Their life stood full at blessed noon;
I, only I, had passed away:
“To-morrow and to-day,” they cried;
I was of yesterday.
In this stanza all of her friends begin to join in, one at a time, in the cries for “tomorrow.” Each one seems to be reaching forward for something more, something new in the future. They are more than prepared to start their long journey upon the sand.
By this point in ‘At Home’, it becomes clear that the speaker is looking on with envy for the lives the friends still have left to lead. They have many miles ahead of them and no need to return to “yesterday.” This particular fact hurts the speaker who knows that she is “of yesterday.” Now that she is dead, she has no claim on the future or even the present. No one wants to stay in one place, as she has to. She knows the whole world is going to move on without her and there’s nothing she can do about it.
I shivered comfortless, but cast
No chill across the table-cloth;
I, all-forgotten, shivered, sad
To stay, and yet to part how loth:
I passed from the familiar room,
I who from love had passed away,
Like the remembrance of a guest
That tarrieth but a day.
In the final stanza, the speaker presents a striking contrast between herself and the friends she saw at the house. While they sit pleasantly under the tree, she is “comfortless.” Her body is cold, causing her to shiver, but not so much so that her suffering enters back into the real world.
The final lines of this piece are depressing and express the sentiments one might expect to feel if they were the first of their friends to die. After the speaker saw her friends leading their normal lives she was reminded of how lonely she is herself.

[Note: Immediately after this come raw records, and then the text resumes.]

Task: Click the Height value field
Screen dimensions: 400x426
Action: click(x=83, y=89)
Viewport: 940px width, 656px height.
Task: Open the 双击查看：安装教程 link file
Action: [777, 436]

It also becomes clear that the “house” the speaker went to visit is her own home. She knows the rooms well and is doomed to spend the rest of time passing through them. She will no longer have any opportunity to “love.” The speaker states that she is to life as a guest to a house who only stayed for a day. It does not remember her, nor did it leave with her any of the pleasures she experienced previously.